El elden üstündü ve can tatlıydı, bir kere de Kahire’nin tanınmış hekimlerine muayene oldu, “müsteşfede” laboratuar tahliller tekrar yapıldı. Artık bazen kontrol, bazen de hacamat için başkentteki doktorlara taşınmaya başladılar.


Hastalık değişik bulgular veriyordu. Saatler süren karın ve baş ağrılarıyla birlikte, üşüme ve titreme nöbetleri, sırılsıklam terleten ve yine en az bir saat süren yüksek ateşle sonlanıyordu. Hastalığa bazıları Humma-i Muhrike diyordu. Karasu humması diyenlerin yanında, karaciğer ve dalağın büyüdüğünü, karın ve kol-bacak şişmelerine bakarak “Bu bir karaciğer hastalığı olan sirozdur !” diyorlardı. Nihayet yapılan konsultasyonla siroz teşhisi kesinleşti.


Mısır’ın yakıcı, subtropikal sıcaklarından uzak ve serin bir yerde “tebdil-i hava” yapmasına karar verildi. Hastanede doktorlarla, Hilvan’daki evinde, eşi ve çocuklarıyla müşavere edildi. En yakın ve en uygun mekan Beyrut idi.


Akif bavulunu hazırladı ve 1935 temmuzunun son haftasında İskenderiye’den kalkan ilk yolcu vapuruyla hareket etti. Saatler sonra, yamaçlarındaki sedir ormanlarının uzaklardan göründüğü Beyrut iskelesinde karaya ayak bastı. Tavsiye edilen doktor muayenesinde Akif’te sirozdan başka bir de Malarya, yani sıtma olduğu da ortaya çıktı.


Beyrut’ta kaldığı günler içinde İslâm’ın dört büyük müctehidinden biri olan Evzai’nin türbesine gidip fatihalar ikram ederek saygıyla ziyaret etti. Ertesi gün tekrar hekim kontrolünden geçti.

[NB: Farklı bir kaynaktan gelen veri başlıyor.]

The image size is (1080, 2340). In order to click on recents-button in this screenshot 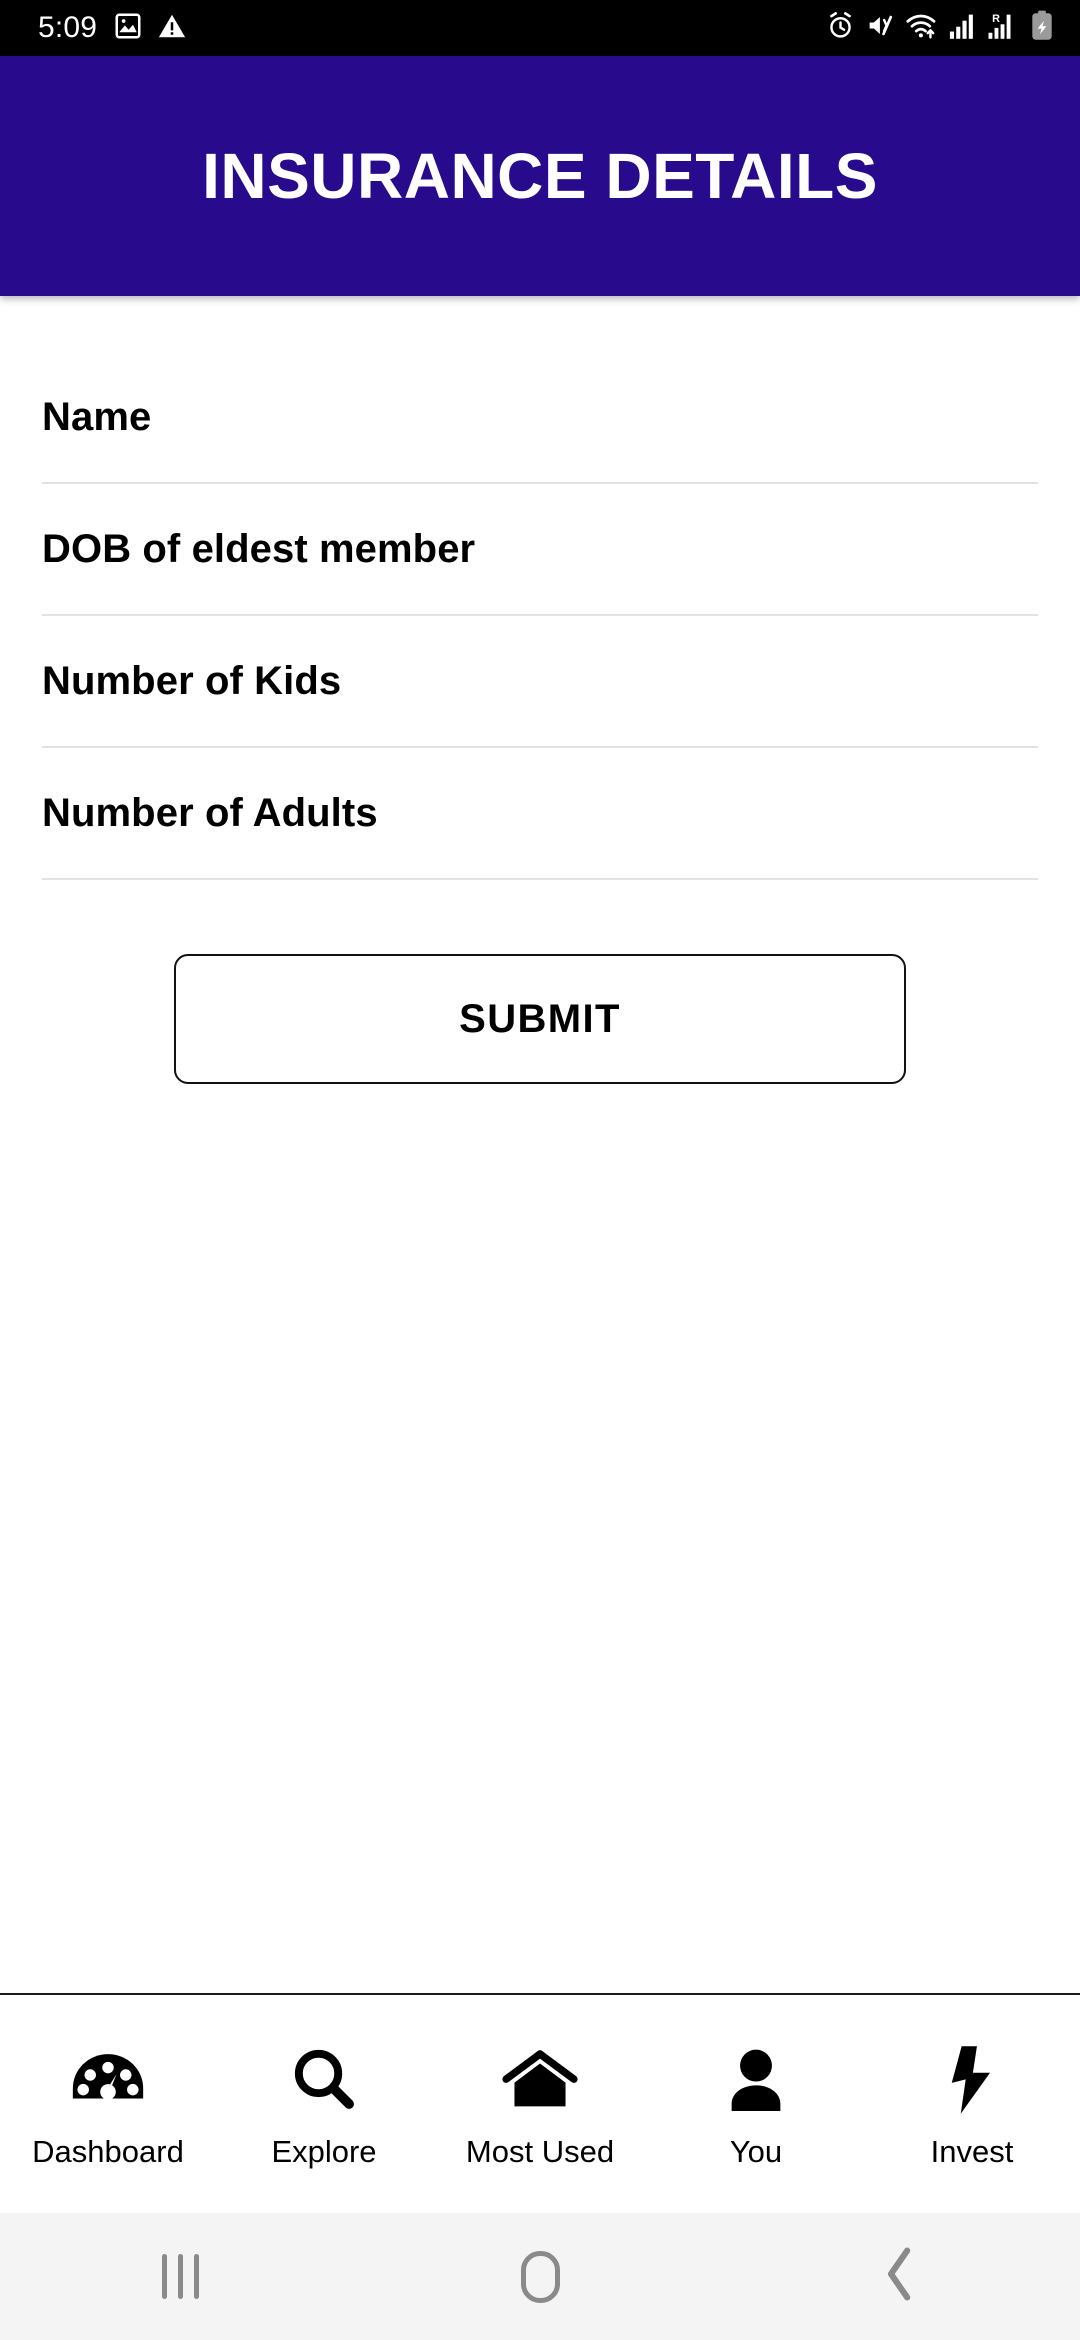, I will do `click(180, 2276)`.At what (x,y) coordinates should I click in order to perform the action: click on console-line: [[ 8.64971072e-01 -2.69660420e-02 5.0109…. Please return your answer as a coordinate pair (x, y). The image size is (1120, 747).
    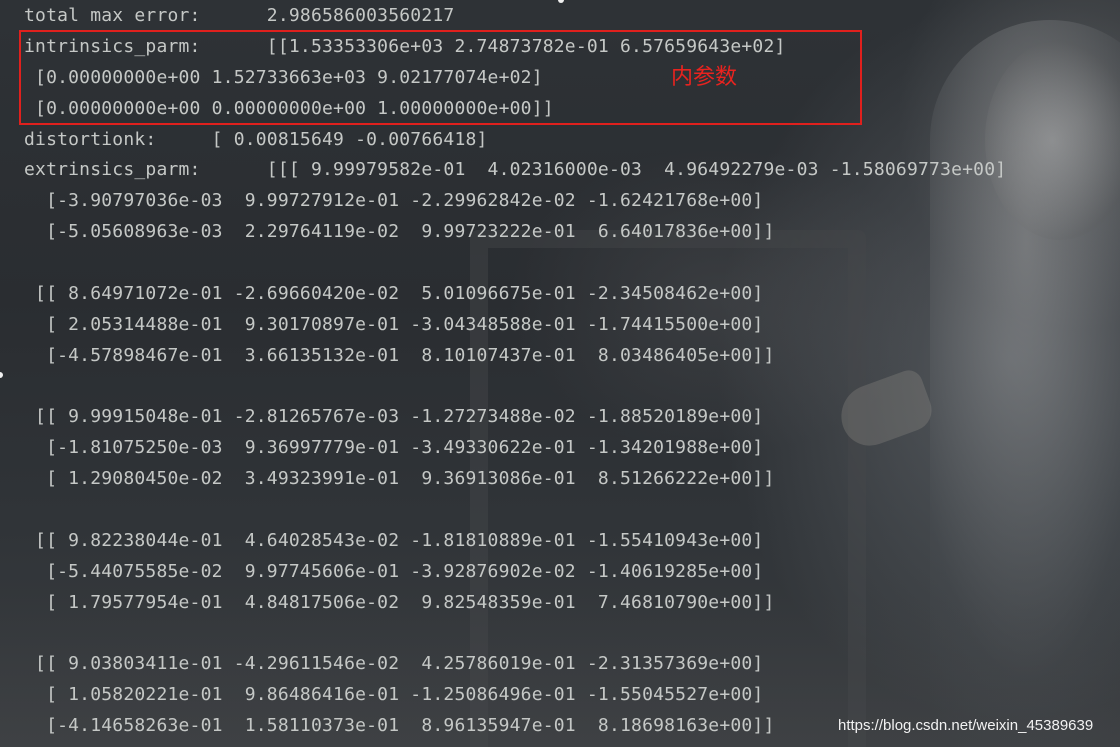
    Looking at the image, I should click on (394, 294). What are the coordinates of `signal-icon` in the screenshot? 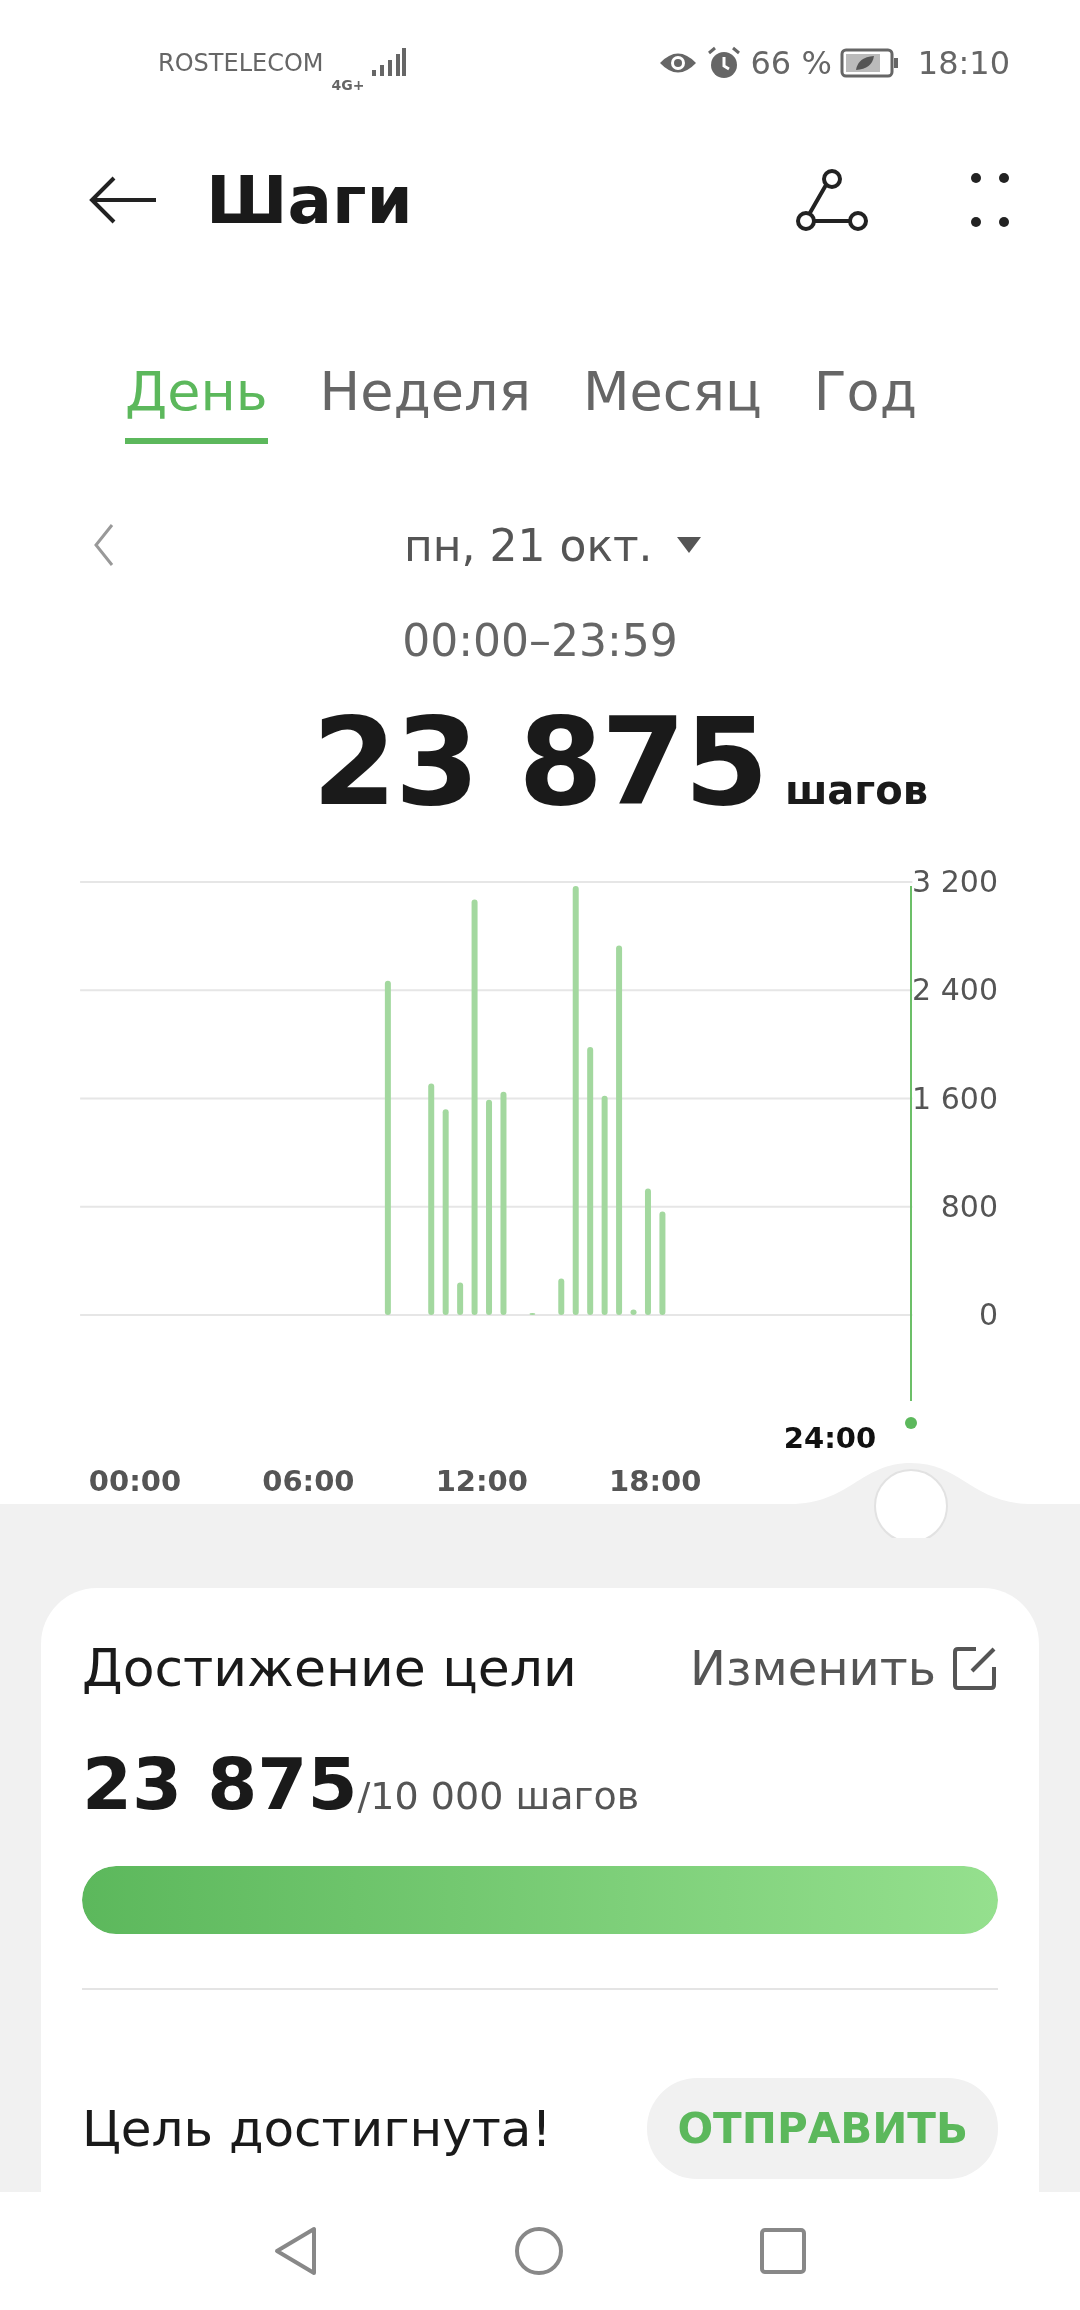 It's located at (390, 62).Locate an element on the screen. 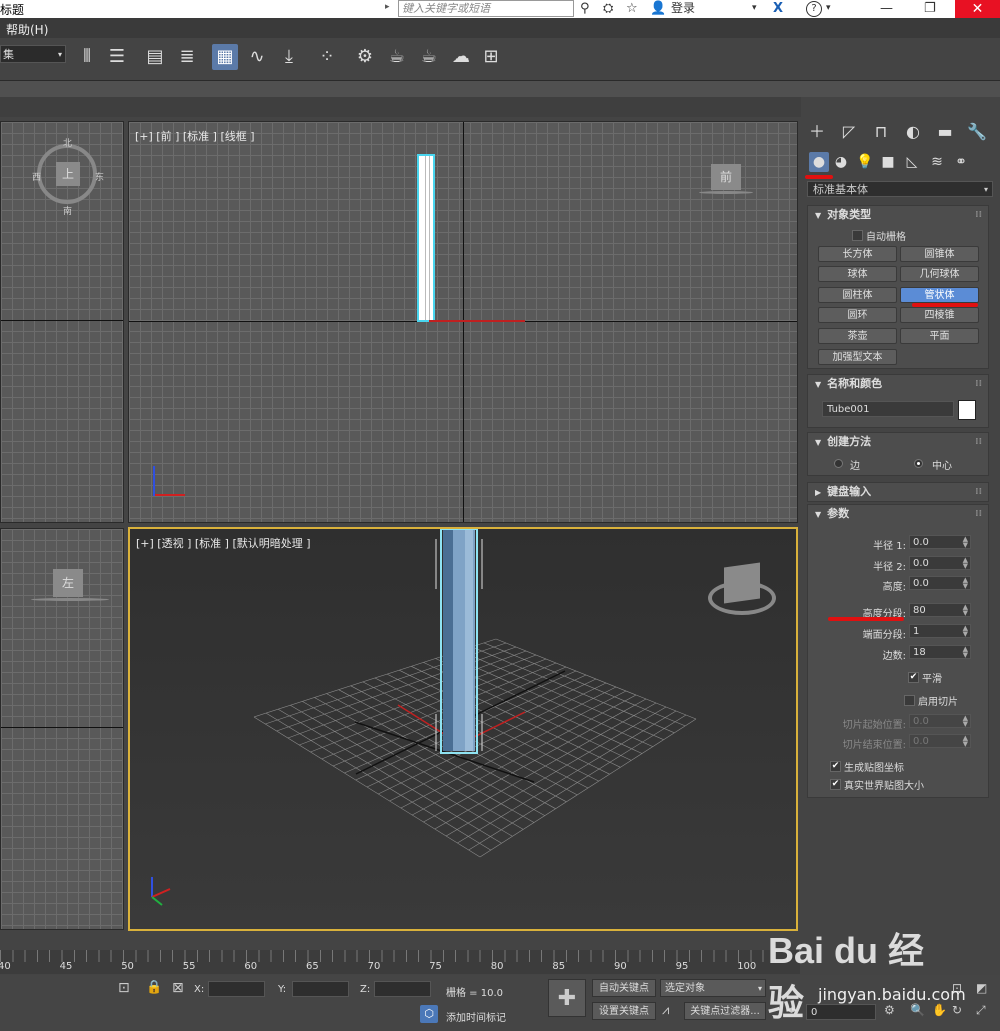 This screenshot has height=1031, width=1000. key-mode-icon: ✚ is located at coordinates (567, 998).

Aşı yapıldı ve yeni tedavi yöntemlerinin uygulanmasından sonra Beyrut ve Akdenize yüzlerce metre yukardan bakan ve yoğun sedir ormanlarıyla kaplı, Cebel-i Lübnan’ın en meşhur yaylası Suk-ul Garb köyüne çıktı. Havası bol oksijenli, suyu kaliteliydi. Diğer ülkelerden gelenlerle birlikte Akif de “Funduk el – Haccara “-Haccar Oteline-yerleşti.


İstanbul’a yazdığı mektuplarda hayatından memnun ifadeler okunmaktadır. Oysa Akifi Lübnan dağlarına savuran, yıpratıcı hastalığının doğurduğu ağır ve tahammülü zor zaruretlerdi. Bir mektubunda bunu vurguluyordu.


– “…Burada Mısır’ın sıcağıyla tozundan mahrumum. İlk gün bu mahrumiyeti hissettim. Lakin artık ona da alıştım…”


“…Misafir olduğum otel hayli kalabalık, maamafih dervişlerin Kesrette Vahdet dedikleri gibi, sırf kendi alemimde yaşıyorum…”


Gönüllü geziler yahut böyle doktor raporuyla “tebdil hava” gerektiren hastalıklar dolayısıyla mecburi seyahatler Akif’i bulunduğu yerden çabuk bıkan bir insan haline getirdi. Dost sohbetlerinde anlattığı, yalnızlığına hayran olduğu seyyah Abdurreşit İbrahim gibi gezmek istiyordu. Özellikle Hindistan ve İspanya’yı merak ediyordu. Arkadaşlarıyla yaptığı sohbetleri okuyucularıyla da paylaşmaktan mutluluk duyuyordu. Ama ömrü vefa etmedi.